Thrive at Five: Comparative child development at school-entry age
Published: November 2012
Aim
We explored the development of children from different socio-economic backgrounds at the age they start school to see if children who grow up in poverty are at a serious disadvantage to their classmates.
Findings
Children born into poverty are much more likely to face development difficulties when starting school
- They are twice as likely as children not in poverty to have developmental difficulties when they begin school.
- They are four times as likely as children from the most affluent backgrounds to have developmental difficulties.
The gap is evident across all five key developmental areas
When they start school, children who grow up in poverty are:
- almost twice as likely as other children to have difficulties with their physical development;
- twice as likely as other children to face difficulties with their emotional development;
- 50% more likely than other children to face difficulties with their social development;
- 40% more likely than other children to face difficulties with their cognitive development;
- twice as likely as other children to face difficulties with their communication development.
Parental education is major factor
Children whose parents have low or no qualifications are:
- twice as likely to have poor developmental health at school-entry age as those whose parents are educated to Higher level or above;
- more than three times as likely to face these difficulties as those with parents educated to degree level.
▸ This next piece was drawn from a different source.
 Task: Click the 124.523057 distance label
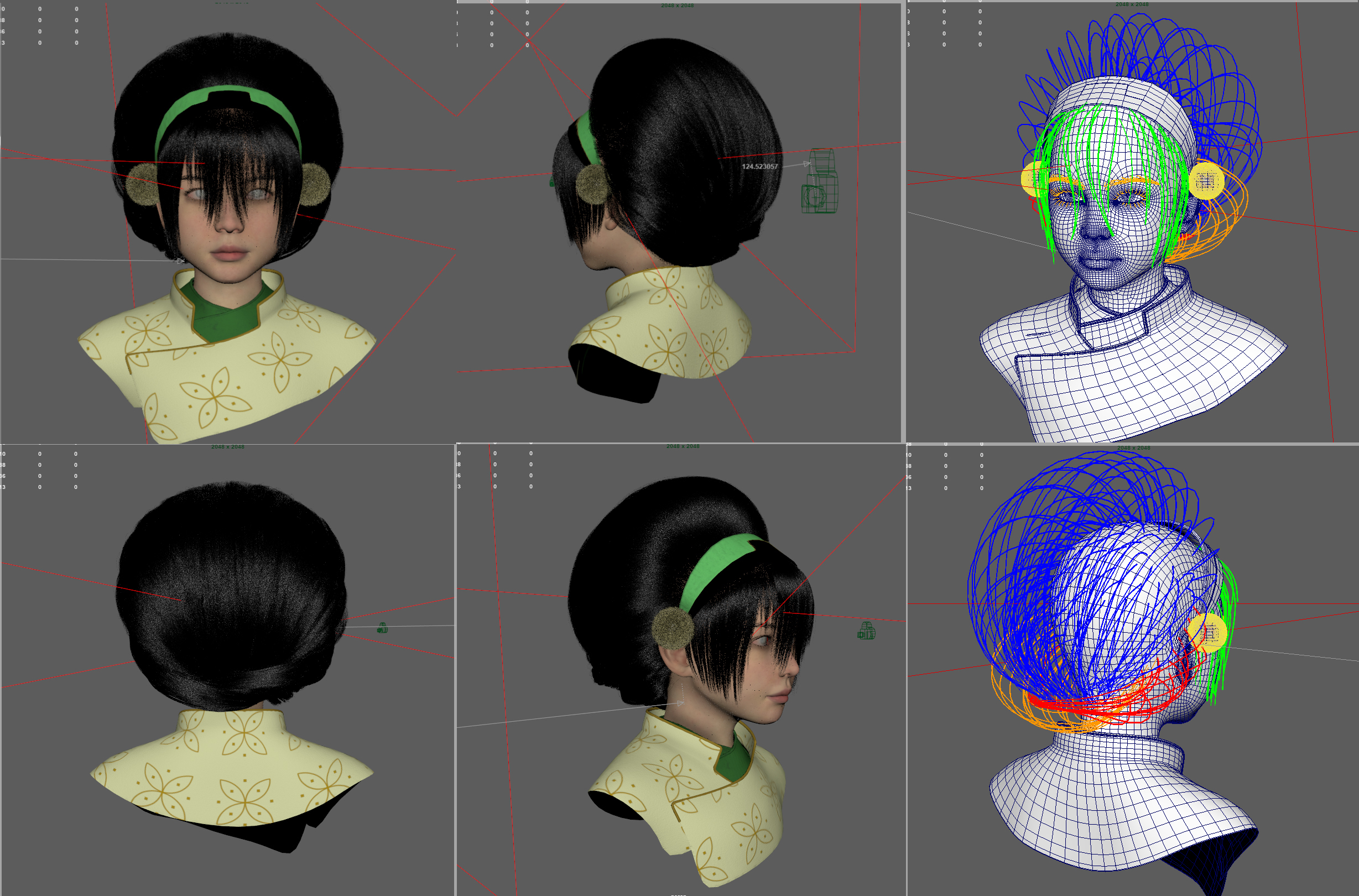coord(759,166)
Children born into poverty have limited post-school opportunities
By the time young people who have grown up in poverty leave the school system, the opportunities open to them have already been seriously, often irrevocably, limited.
- More than one-fifth of school leavers from deprived areas go straight into unemployment upon leaving school – double the national average (around one in 10).
- A mere 18% of young people who grow up in poverty go to university after leaving school – half of the average rate. As a result, they are more likely to remain in poverty into adulthood, and so too are their own family and children.
Methodology
Using longitudinal data from the Growing Up in Scotland study, we compared developmental health for children with different socio-economic characteristics.